Plain-English summary

The Delmar School District Board of Education held its regular meeting on March 21, 2023. The agenda listed an "Executive Session" with no purpose stated, and a "Monthly Personnel Report" under Business Items. During the meeting, the Board reached the executive-session item early but skipped past it without comment. The Board then read the personnel-report item, said nothing about its content, and moved on. Near the end of the meeting, the Board President delivered remarks that sounded like closing comments. The Board then voted to enter executive session and, more than an hour later, returned to open session to vote on the personnel report. The vote turned out to cover personnel items including matters concerning the superintendent.

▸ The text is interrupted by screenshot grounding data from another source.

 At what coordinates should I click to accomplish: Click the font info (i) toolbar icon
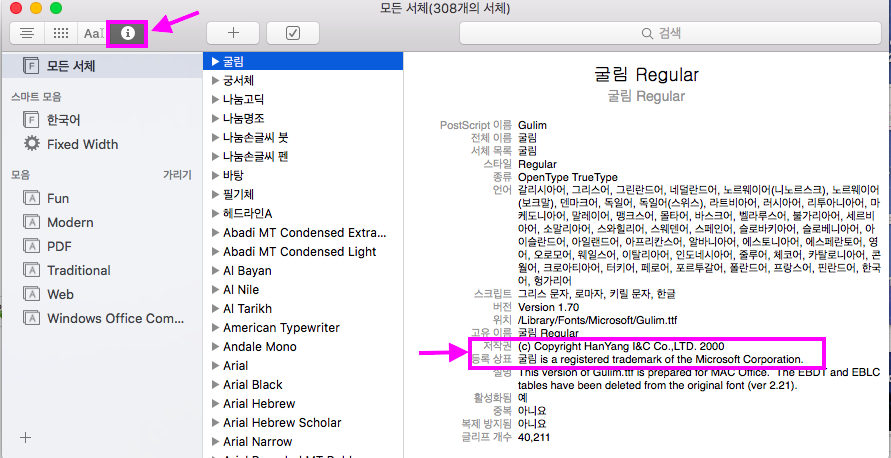pos(127,33)
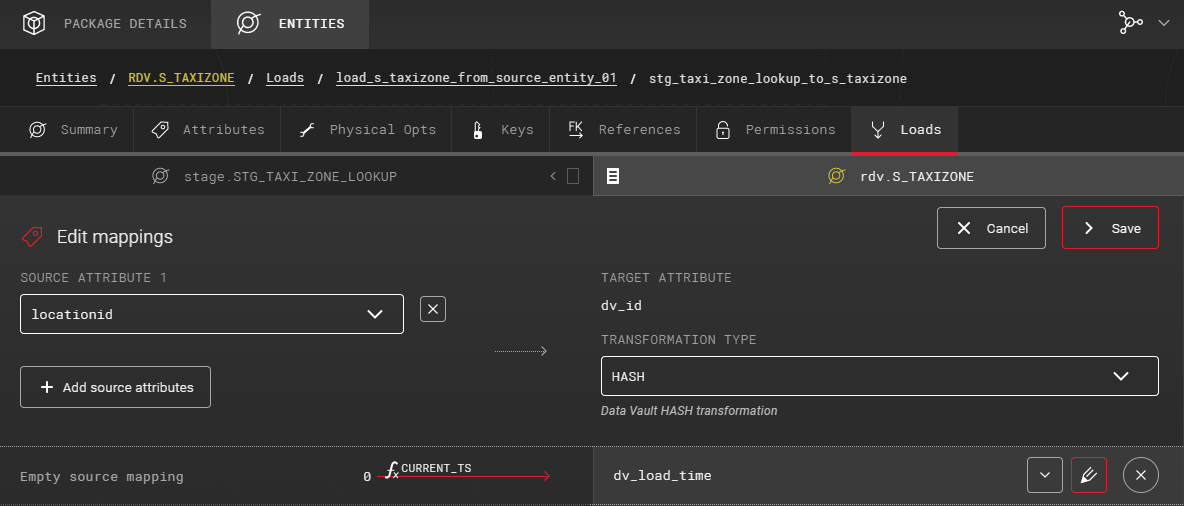Image resolution: width=1184 pixels, height=506 pixels.
Task: Open the Attributes tab
Action: (207, 130)
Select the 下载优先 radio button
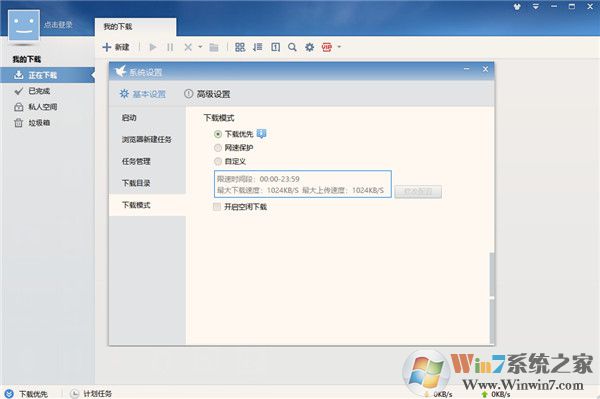This screenshot has height=399, width=600. tap(218, 134)
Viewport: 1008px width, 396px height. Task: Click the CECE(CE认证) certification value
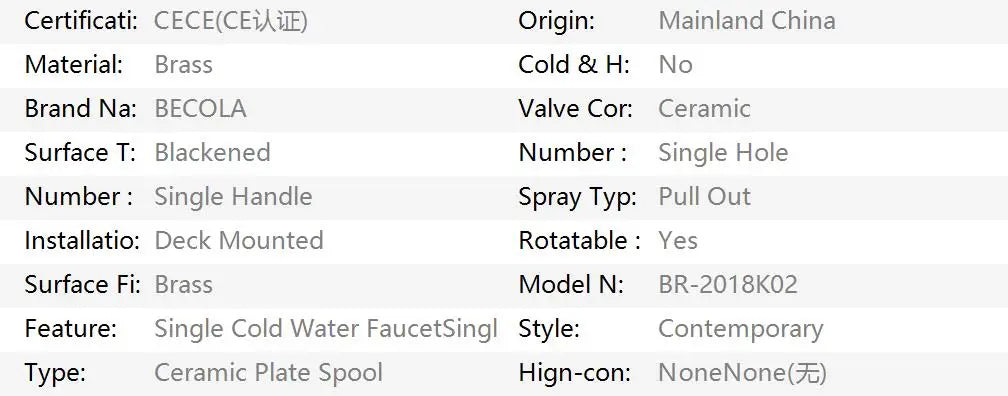coord(231,21)
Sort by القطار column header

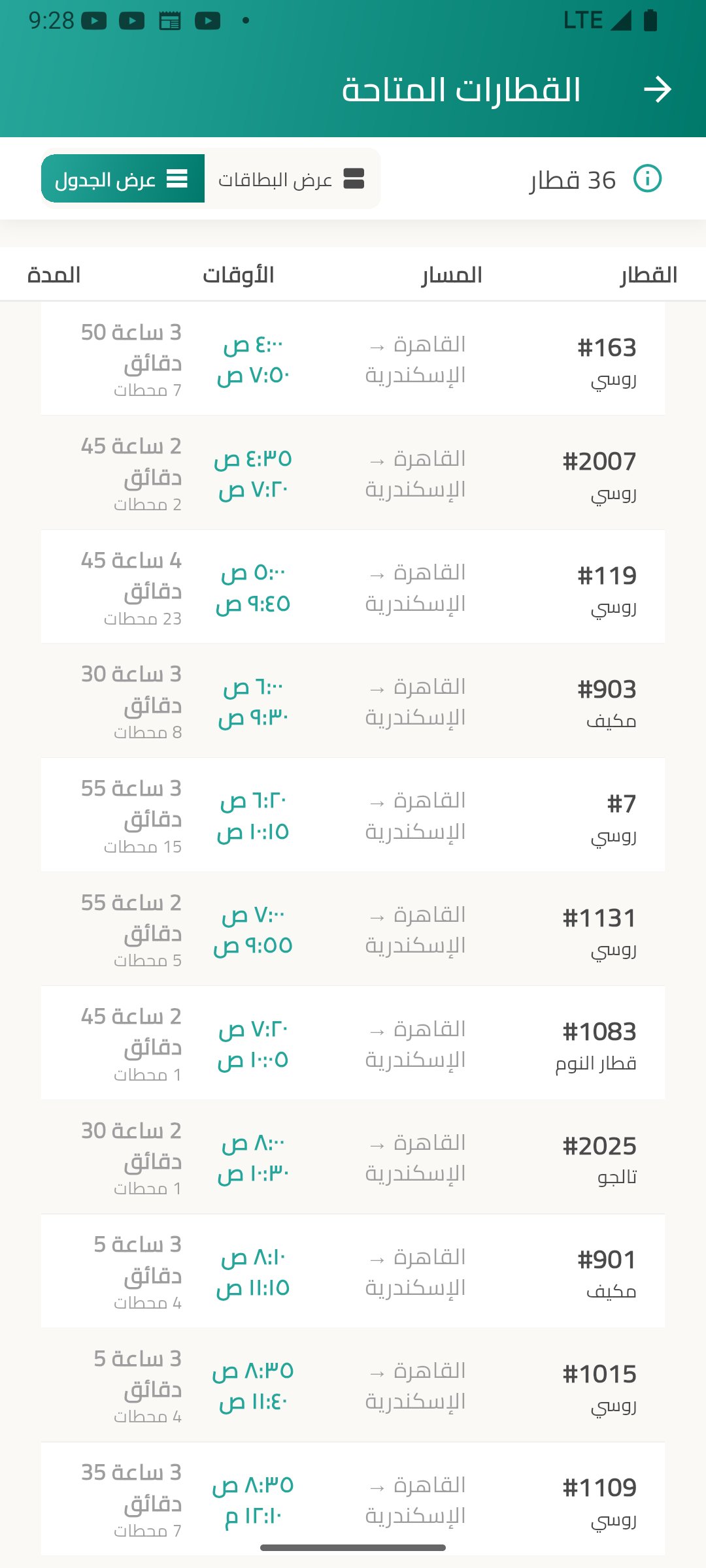point(648,275)
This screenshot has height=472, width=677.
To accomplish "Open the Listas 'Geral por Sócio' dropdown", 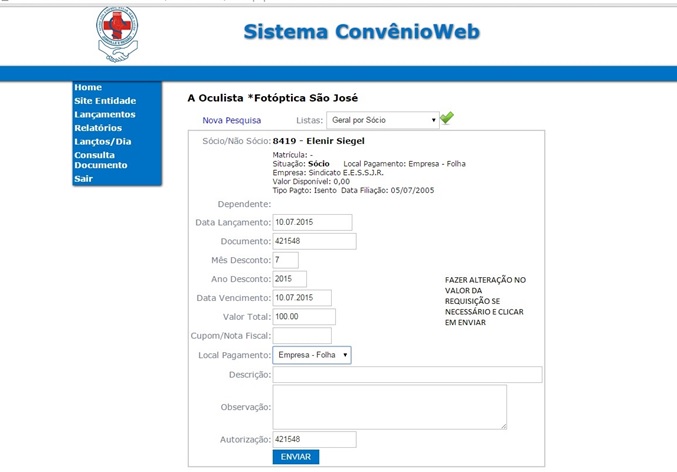I will (x=382, y=120).
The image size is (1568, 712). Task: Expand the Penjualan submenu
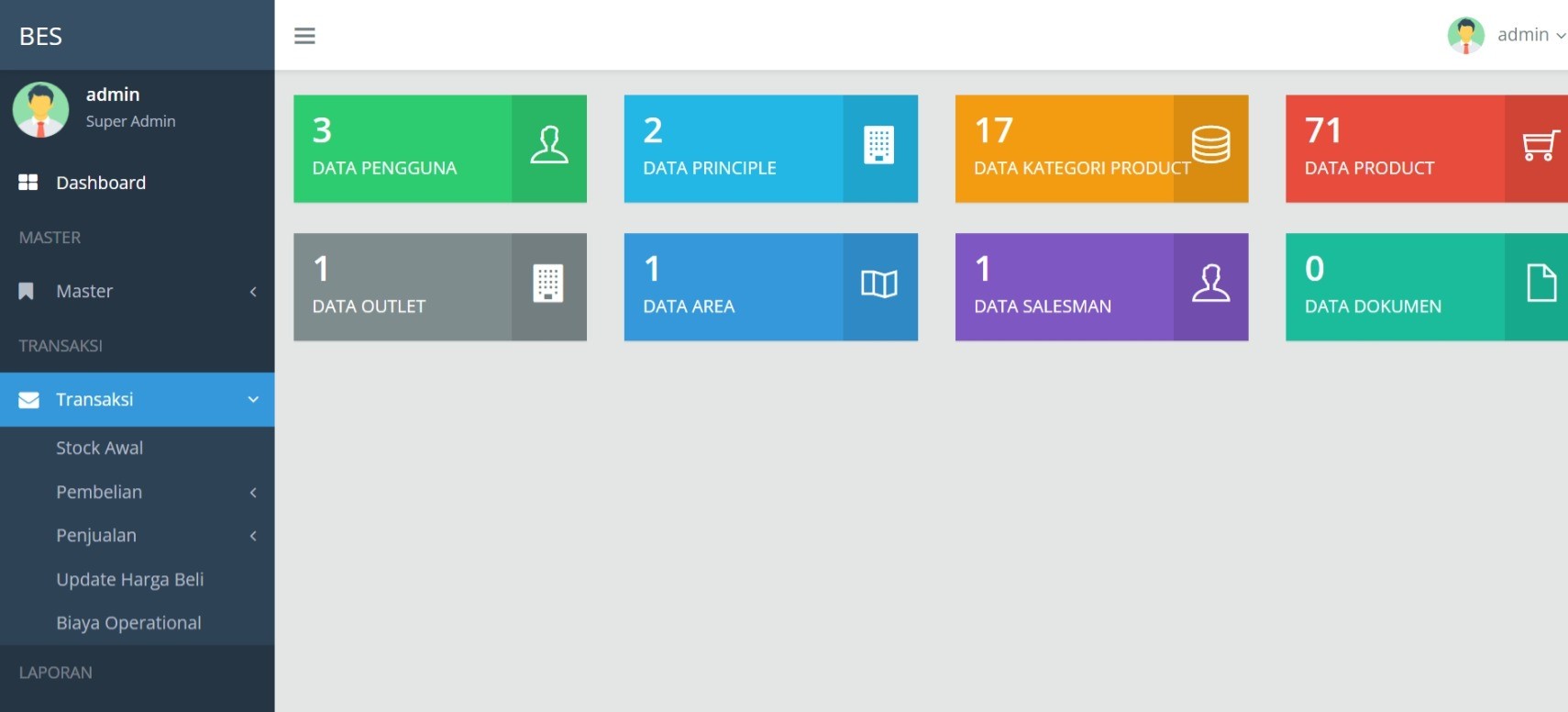137,536
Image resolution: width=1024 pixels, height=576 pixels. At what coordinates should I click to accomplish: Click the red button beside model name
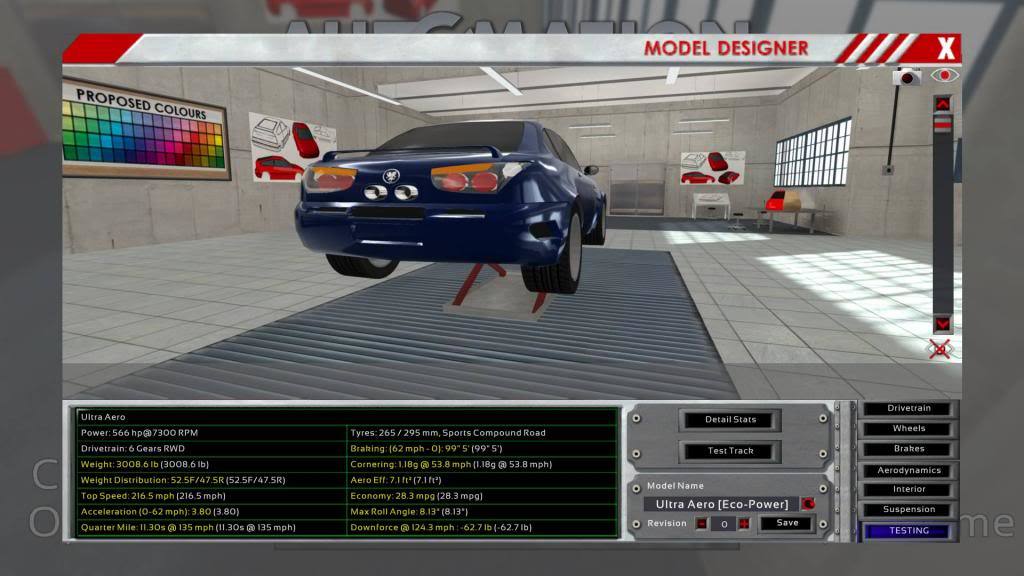[808, 504]
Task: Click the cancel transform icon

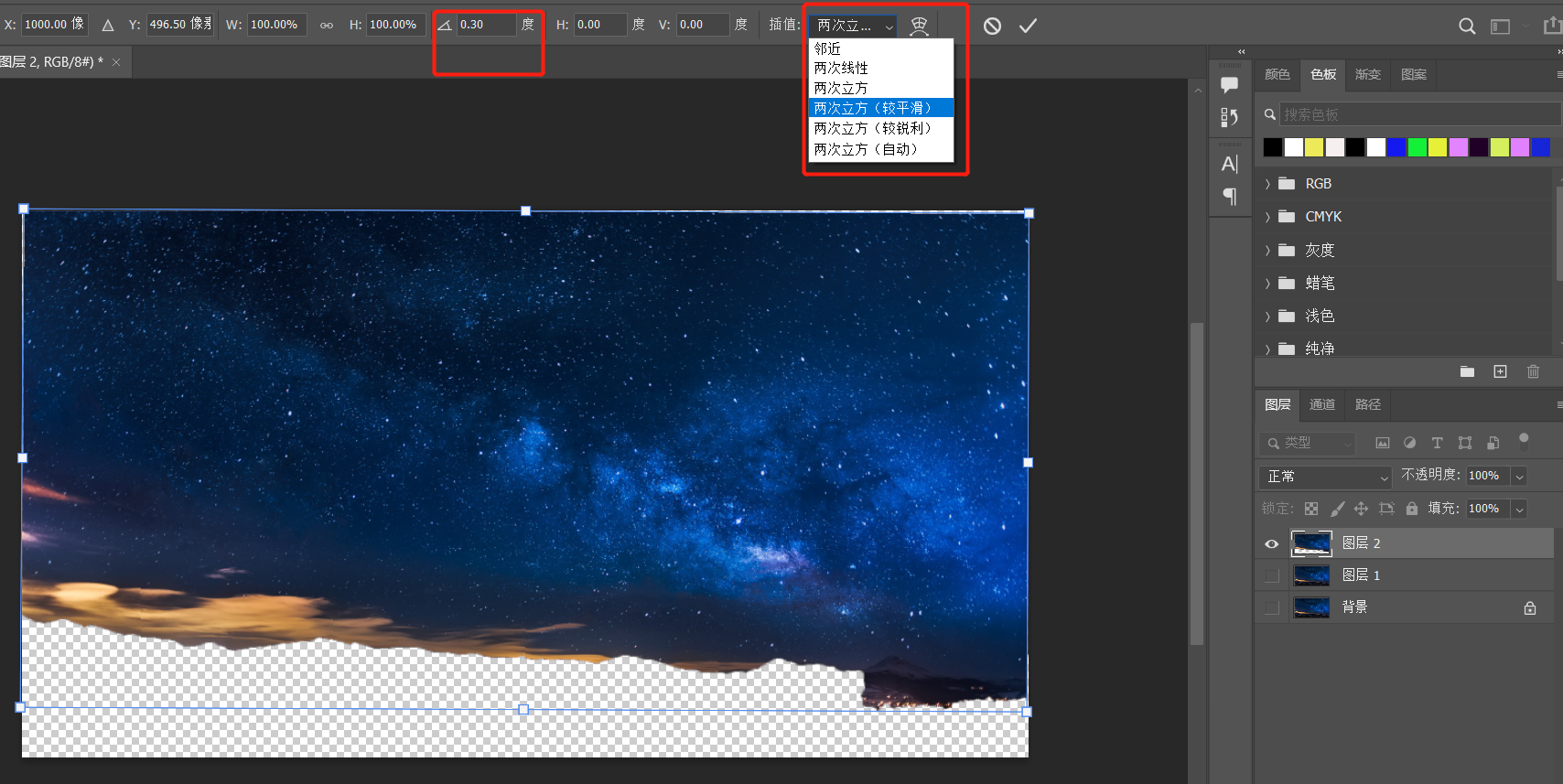Action: tap(992, 26)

A petition argued that this combination of moves violated FOIA. The AG agreed on two of the three claims:

  1. Executive session notice. Section 10004(c) requires the agenda to state the purpose of any executive session and to limit it to the grounds listed in subsection (b). "Executive Session" alone is not a purpose. Violation found.
  2. Agenda reordering. A board can reorder its agenda. But here, the order, the closing-style comments, and the unannounced movement of the personnel vote to after a long executive session deprived the public of a fair chance to observe the vote. People who attended the meeting reasonably believed it was ending. That manner of reordering, in these specific circumstances, violated FOIA's open-government purposes in 29 Del. C. § 10001. Violation found.
  3. Personnel-vote details. The petitioner argued the personnel vote should have identified the specific items and the people involved. The AG declined to revisit this claim because a related earlier opinion, 23-IB12, had already found a notice violation about the superintendent items and recommended ratification at a future meeting.

The Board's counsel acknowledged the agenda issue and said additional FOIA training would be provided. The AG repeated the 23-IB12 recommendation that the Board ratify the superintendent-related votes at a future, properly noticed meeting.

What this means for you

If you serve on a Delaware school board or municipal board

Three rules emerge clearly from this opinion:

  1. State the purpose of every executive session on the agenda. Section 10004(c) is mandatory. Use one of the permitted grounds from § 10004(b): personnel, pending or potential litigation, contract negotiations, etc. Pair it with a brief identifier when possible: "Executive Session: personnel matter, superintendent contract review."
  2. Reorder transparently. If you decide mid-meeting to take items out of agenda order, announce it on the record. "We are going to skip Section 4 Executive Session for now and revisit it after Business Items." A simple announcement is enough. The problem in Delmar was the silence.
  3. Do not give closing-style remarks before final votes. Members of the public watch for cues that the meeting is ending. If you signal closure and then quietly hold a substantive vote, even if the agenda technically permits it, you risk a FOIA finding.

For "consent agenda" personnel votes specifically: the AG did not say the consent-agenda format itself was illegal. The problem was that the Board hid a politically sensitive item (the superintendent) inside a generic "Monthly Personnel Report" line and did not give the public any notice that the line included that subject. If you use a consent agenda, list the subjects of significant personnel actions on the agenda by category (or refer to a posted appendix that the public can read).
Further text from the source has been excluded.